_Texto apresentado_
Também é necessário, olhar para trás, antes da pandemia, fazer um exame de conciência.

Antes nos comunicávamos realmente? Ou a comunicação que lamentamos é como a falta das cebolas do Egito, no deserto? Quanto nossa comunicação construía a comunidade? Ou ficamos, às vezes, em grupos fechados?

Como essa travessia do deserto pode ajudar-nos a ser mais verdadeiros quando finalmente nos reencontrarmos pelas estradas, ruas, praças, igrejas?

Paradoxalmente, a impossibilidade de encontrar-nos, durante o período de quarentena, e a perspectiva de encontrar-nos apenas a um distanciamento adequado no tempo vindouro (e se preanuncia não breve) nos restituiu o desejo de relações verdadeiras com os outros. E nos fez redescobrir (na ausência) a importância, a beleza de nossos corpos. Fez-nos ver nossos vizinhos, ruas e bairros com novos olhos. Fez-nos sentir a responsabilidade da tarefa pela a qual, como crentes, somos chamados a construir comunidades acolhedoras e solidárias.

Podemos ver os sinais, as sementes. Mas eles precisam criar raízes num terreno bom. Cabe a nós oferecer nossa rede de significado, trabalho e compartilhamento em nossos locais. Como disse o Papa Francisco, na tarde de 27 de março, na Praça de São Pedro, completamente vazia, mas com toda a humanidade concordando num momento histórico de oração, cabe a nós “encontrarmos a coragem para abrir espaços onde todos possam se sentirem chamados e permitirem novas formas de hospitalidade, fraternidade, solidariedade”. Essa é a comunicação que temos para oferecer. Uma comunicação baseada no relacionamento para combater o vírus da divisão. Comunicação fundada numa rede que é global e local. Digital e real. É feita para unir, não para dividir. Para doar e não para vender ou comprar. Uma comunicação capaz de dar à tecnologia uma dimensão que a transcende. Se a distância social devesse persistir, se o vírus se tornasse endêmico, caberá à comunicação assumir o papel antiviral, promovendo o “nós” impossível à distância, separar o isolamento da solidão. Se a distância social acabar, tudo dependerá de como queremos reconstruir o nosso “estar juntos”, de como desejamos encontrar-nos novamente.

_Dados fornecidos_
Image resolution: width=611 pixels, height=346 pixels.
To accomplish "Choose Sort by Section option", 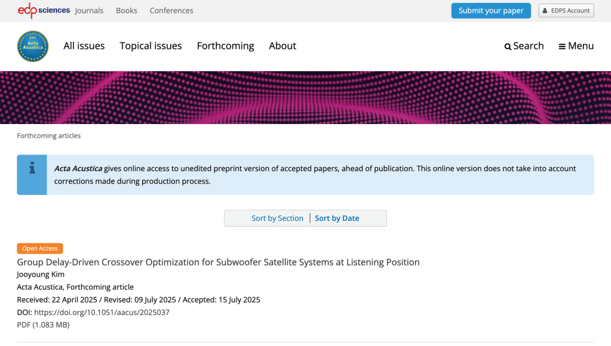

_O que se pede_
Prossiga com a reflexão sobre a comunicação e a pandemia, começando logo após a última frase apresentada. O material provém de uma fonte distinta da do texto.

_Resposta do exercício_
Ao contrário do que geralmente se pensa “comunicar” não é apenas “transmitir informação” (que por sua vez poderia ser falsa, e não verdadeira). A comunicação (incluindo informações) não é apenas garantir que as coisas ditas por um centro cheguem a todos. A comunicação eclesial não é transmitir catequese a partir de cima. Comunicar é redescobrir, é mais. É muito mais. Não há comunicação sem a verdade de um encontro.

Comunicar é estabelecer relações, é estar com. Comunicar é escutar. Para nós, como Igreja, isso significa gerar e tornar vivo um ambiente em que Cristo está presente na capacidade da escuta e do testemunho de todos os batizados que sabem que só podem encontrá-lo no outro. Se pensarmos ao depois, o tema da comunicação diz respeito – como disse o Papa – a outro vírus, o vírus social da divisão. É aí que a comunicação entra novamente em jogo.

A questão é como utilizar o celular e a rede para manter viva a relação encarnada entre pessoas. Para construir uma economia de compartilhamento, de solidariedade. Valorizar as pessoas não em base à sua capacidade de consumo, mas à sua capacidade de oferta. O presente nos solicita a assumir várias formas de compartilhamento, dedicando tempo, habilidades, dinheiro, oração.

Mas somente quando as pessoas perceberem que estão colaborando para construir um valor recíproco, estão dispostas a se solidarizar. É hora de iniciar projetos colaborativos para pesquisar, refinar e classificar o excedente comunicativo, característico do homem.

É chegado o momento de organizar a comunicação com as comunidades para redistribuir materiais excedentes, conhecimento e amor.

Tudo isso pode permitir-nos de testemunhar a Igreja como uma oportunidade para um relacionamento virtuoso entre as pessoas e o território. Em um mundo diferente. Radicalmente diferente. Hoje, mais do que nunca, a união faz a força. Mesmo que pareça o contrário.